WORK TO BE COMPLETED:
Your copy should begin with the line containing "You are a GUI", end with the line containing "The width and", match the listing below exactly, and contain no pictures.
==========
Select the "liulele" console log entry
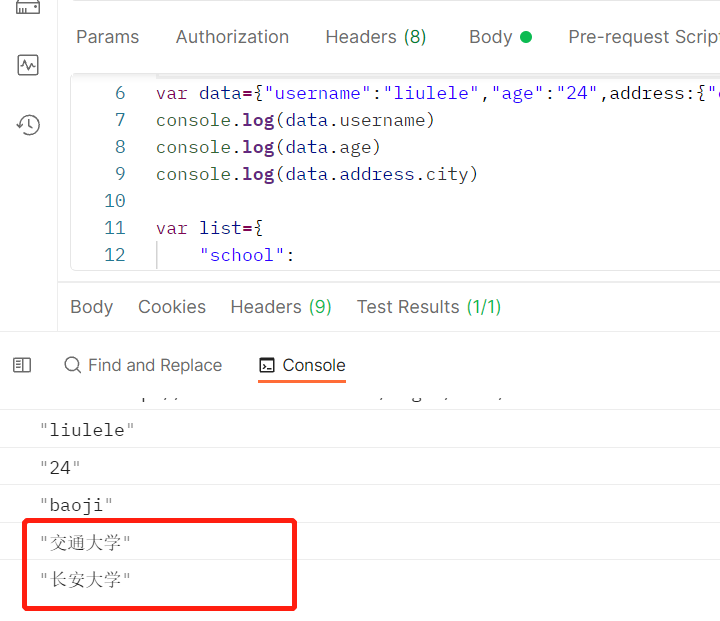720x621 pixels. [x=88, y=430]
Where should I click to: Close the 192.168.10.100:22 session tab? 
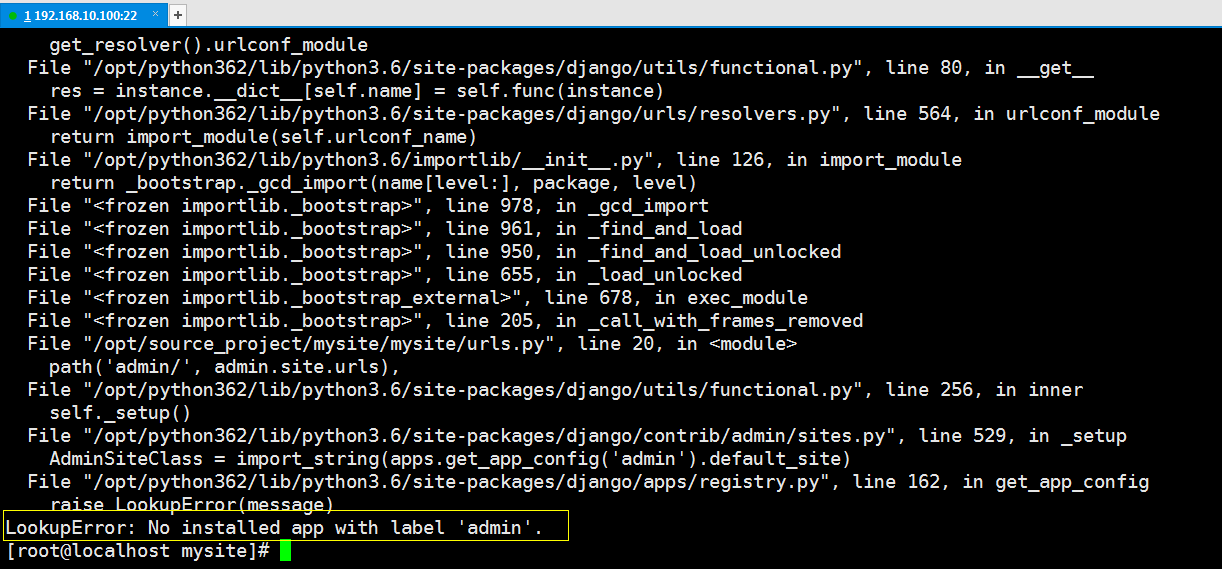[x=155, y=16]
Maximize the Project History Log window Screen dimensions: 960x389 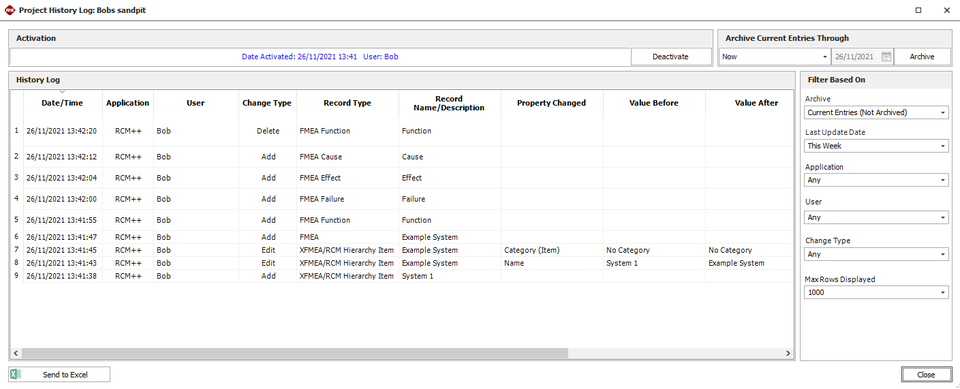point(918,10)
==========
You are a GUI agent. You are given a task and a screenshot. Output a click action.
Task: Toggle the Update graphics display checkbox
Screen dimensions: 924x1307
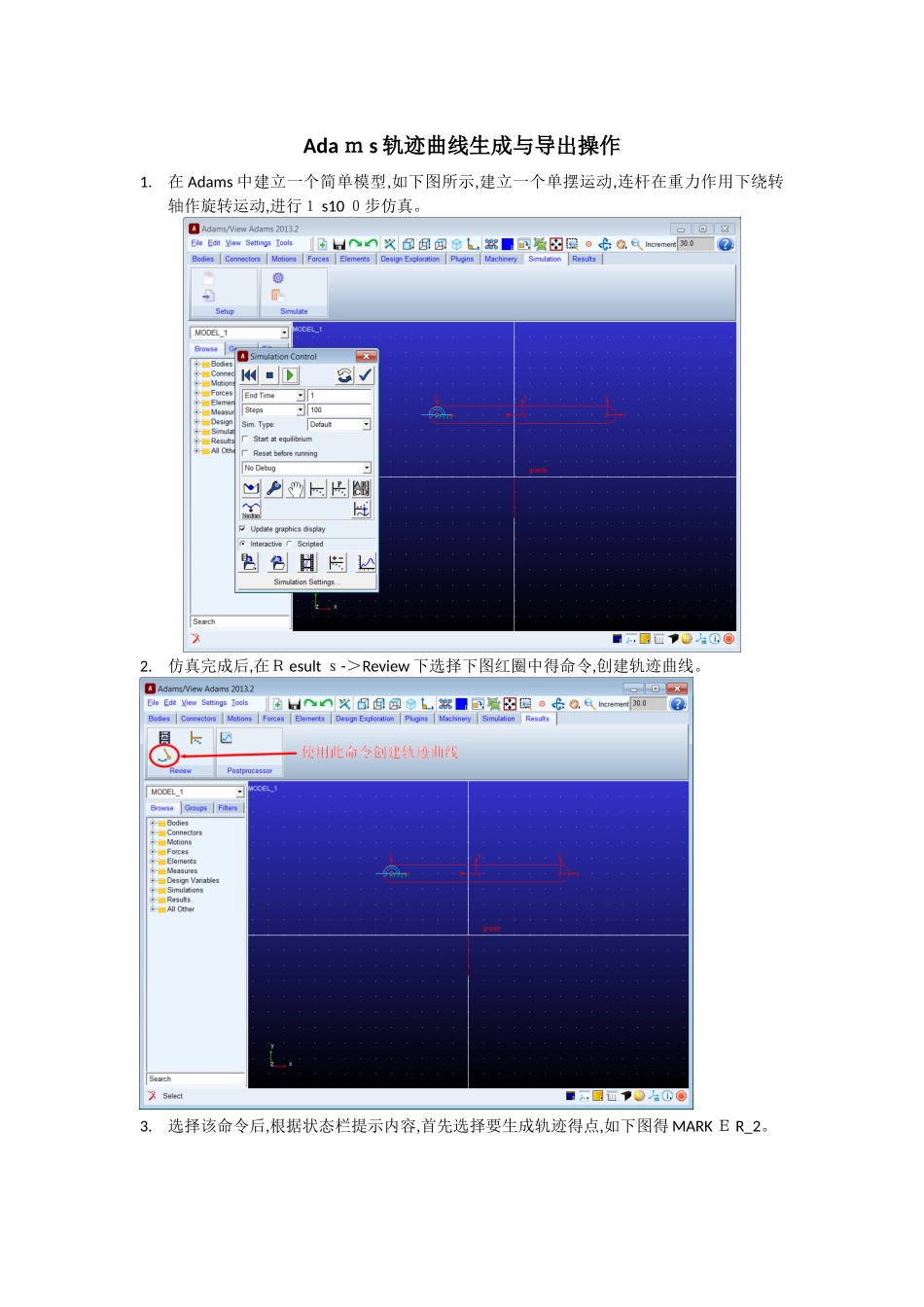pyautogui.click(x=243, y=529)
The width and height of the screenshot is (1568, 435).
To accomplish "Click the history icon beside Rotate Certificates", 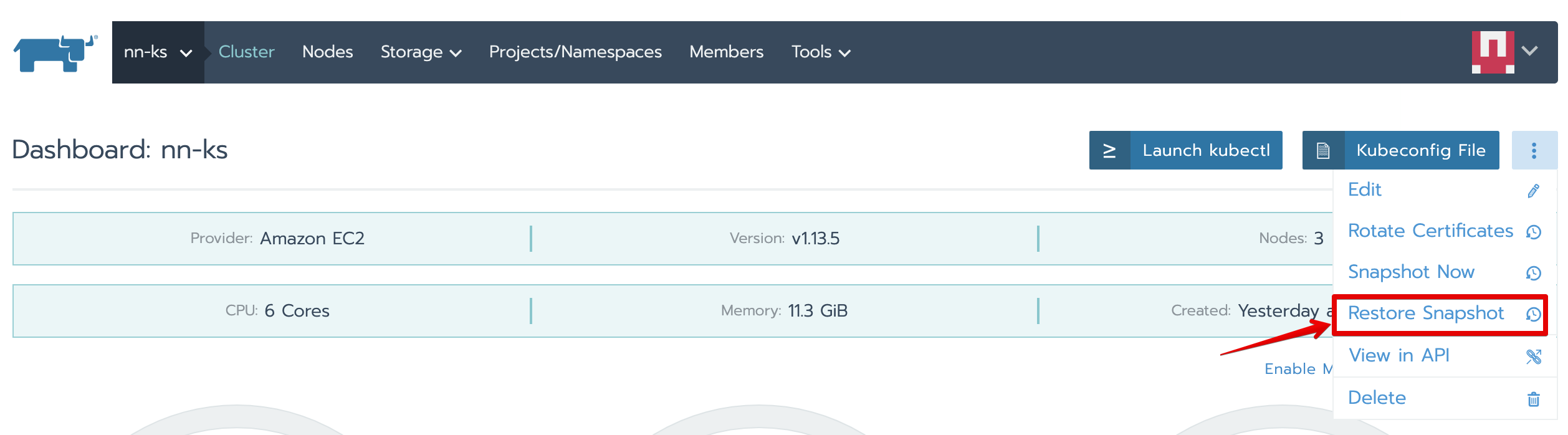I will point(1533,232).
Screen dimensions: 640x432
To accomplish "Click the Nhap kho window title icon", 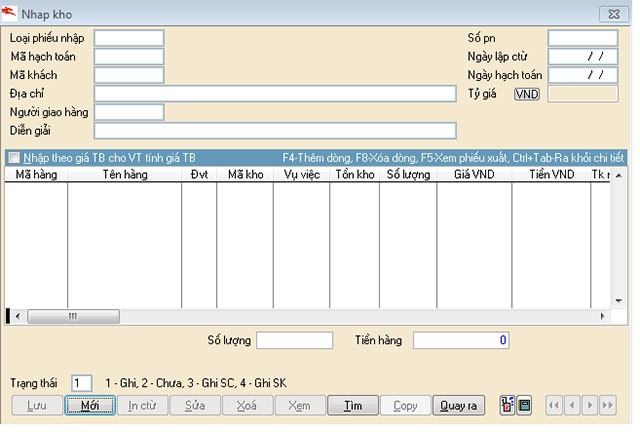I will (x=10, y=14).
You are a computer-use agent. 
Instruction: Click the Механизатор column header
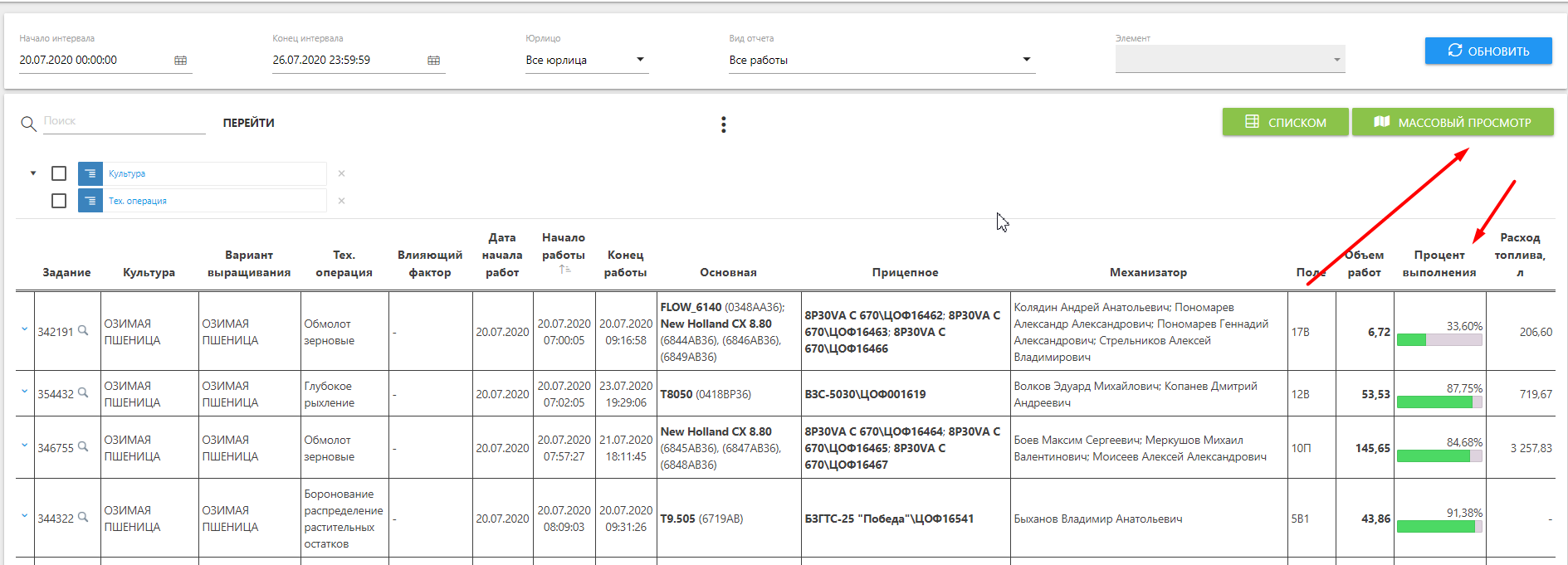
==========
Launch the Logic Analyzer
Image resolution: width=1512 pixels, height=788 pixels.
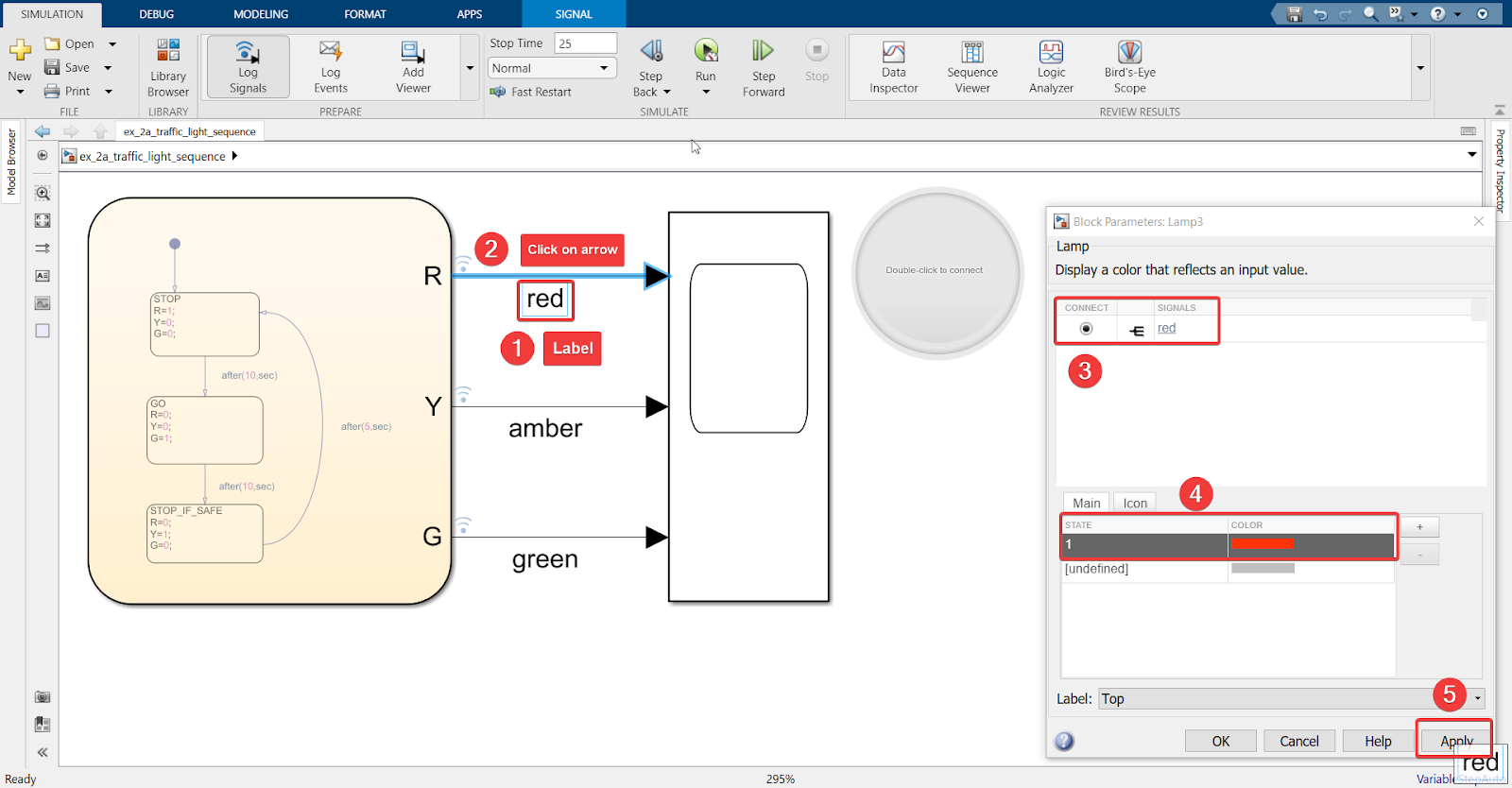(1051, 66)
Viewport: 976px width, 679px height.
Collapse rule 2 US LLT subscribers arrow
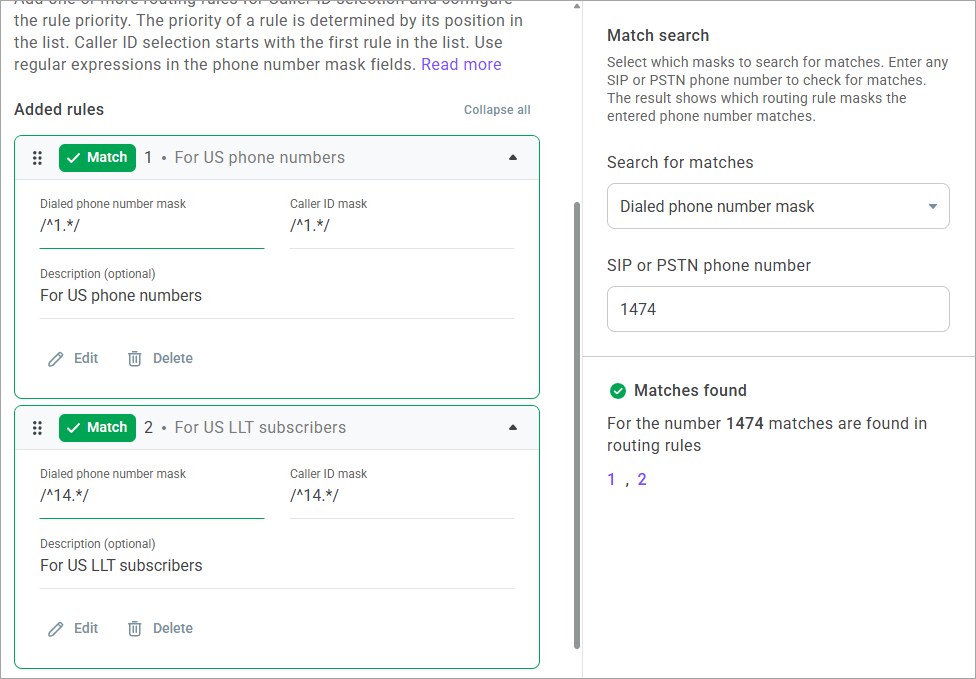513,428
==========
ANSWER TO THE PROBLEM:
You are a GUI agent. You are given a task and a screenshot. Output a click action.
Task: Toggle the Update graphics display checkbox
Screen dimensions: 924x1307
pyautogui.click(x=243, y=529)
The width and height of the screenshot is (1568, 435).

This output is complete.